(Beginning of DATA UNDER STUDY)

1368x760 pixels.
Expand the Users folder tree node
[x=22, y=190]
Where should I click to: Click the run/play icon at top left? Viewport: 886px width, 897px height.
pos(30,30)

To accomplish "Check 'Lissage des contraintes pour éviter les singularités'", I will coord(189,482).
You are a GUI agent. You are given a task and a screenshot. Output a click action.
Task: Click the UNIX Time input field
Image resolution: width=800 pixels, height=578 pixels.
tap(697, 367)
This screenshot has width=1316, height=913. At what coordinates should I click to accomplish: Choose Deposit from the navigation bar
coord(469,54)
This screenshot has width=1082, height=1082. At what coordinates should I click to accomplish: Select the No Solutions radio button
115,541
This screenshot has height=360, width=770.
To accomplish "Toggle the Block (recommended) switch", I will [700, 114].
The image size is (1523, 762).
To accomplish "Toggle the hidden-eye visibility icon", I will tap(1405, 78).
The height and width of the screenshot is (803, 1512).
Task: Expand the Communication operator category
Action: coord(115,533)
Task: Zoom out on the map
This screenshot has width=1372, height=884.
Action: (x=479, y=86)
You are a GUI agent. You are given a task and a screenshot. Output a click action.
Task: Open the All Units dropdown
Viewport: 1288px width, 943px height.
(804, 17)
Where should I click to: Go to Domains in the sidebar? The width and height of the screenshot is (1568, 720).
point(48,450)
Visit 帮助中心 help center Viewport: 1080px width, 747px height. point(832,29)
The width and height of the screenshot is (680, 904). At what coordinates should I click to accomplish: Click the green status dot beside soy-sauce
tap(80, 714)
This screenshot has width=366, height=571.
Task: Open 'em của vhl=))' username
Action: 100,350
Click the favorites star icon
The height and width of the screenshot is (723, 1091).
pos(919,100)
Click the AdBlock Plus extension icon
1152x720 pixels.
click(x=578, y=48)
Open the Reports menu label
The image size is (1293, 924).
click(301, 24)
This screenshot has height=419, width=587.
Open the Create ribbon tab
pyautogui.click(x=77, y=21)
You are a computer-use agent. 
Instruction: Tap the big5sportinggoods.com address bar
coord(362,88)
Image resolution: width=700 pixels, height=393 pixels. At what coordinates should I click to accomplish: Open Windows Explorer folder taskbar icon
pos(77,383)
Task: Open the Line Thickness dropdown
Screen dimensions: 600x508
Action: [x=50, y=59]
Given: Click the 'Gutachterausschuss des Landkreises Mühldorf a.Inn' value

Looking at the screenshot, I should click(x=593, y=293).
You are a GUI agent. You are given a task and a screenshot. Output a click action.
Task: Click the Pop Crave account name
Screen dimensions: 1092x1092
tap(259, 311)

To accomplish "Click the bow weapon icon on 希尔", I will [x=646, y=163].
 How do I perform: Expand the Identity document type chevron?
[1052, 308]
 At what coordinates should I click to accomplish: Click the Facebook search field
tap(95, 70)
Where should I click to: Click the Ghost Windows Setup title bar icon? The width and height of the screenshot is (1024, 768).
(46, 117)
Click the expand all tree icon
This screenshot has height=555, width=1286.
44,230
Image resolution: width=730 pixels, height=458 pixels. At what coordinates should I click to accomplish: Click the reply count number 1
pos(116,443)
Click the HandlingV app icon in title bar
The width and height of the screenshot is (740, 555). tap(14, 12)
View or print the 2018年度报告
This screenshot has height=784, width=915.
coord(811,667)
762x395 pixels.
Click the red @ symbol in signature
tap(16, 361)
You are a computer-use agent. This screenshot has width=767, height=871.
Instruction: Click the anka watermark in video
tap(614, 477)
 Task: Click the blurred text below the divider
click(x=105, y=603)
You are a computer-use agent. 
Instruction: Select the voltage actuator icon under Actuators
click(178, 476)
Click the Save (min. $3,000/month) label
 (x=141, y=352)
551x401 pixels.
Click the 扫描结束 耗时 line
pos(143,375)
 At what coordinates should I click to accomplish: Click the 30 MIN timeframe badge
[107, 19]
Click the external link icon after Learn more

(End of DATA UNDER STUDY)

# EXERCISE DETAILS:
What is the number of lines in the records that hold "dropdown"? Give the number by itself.

# FINAL ANSWER:
2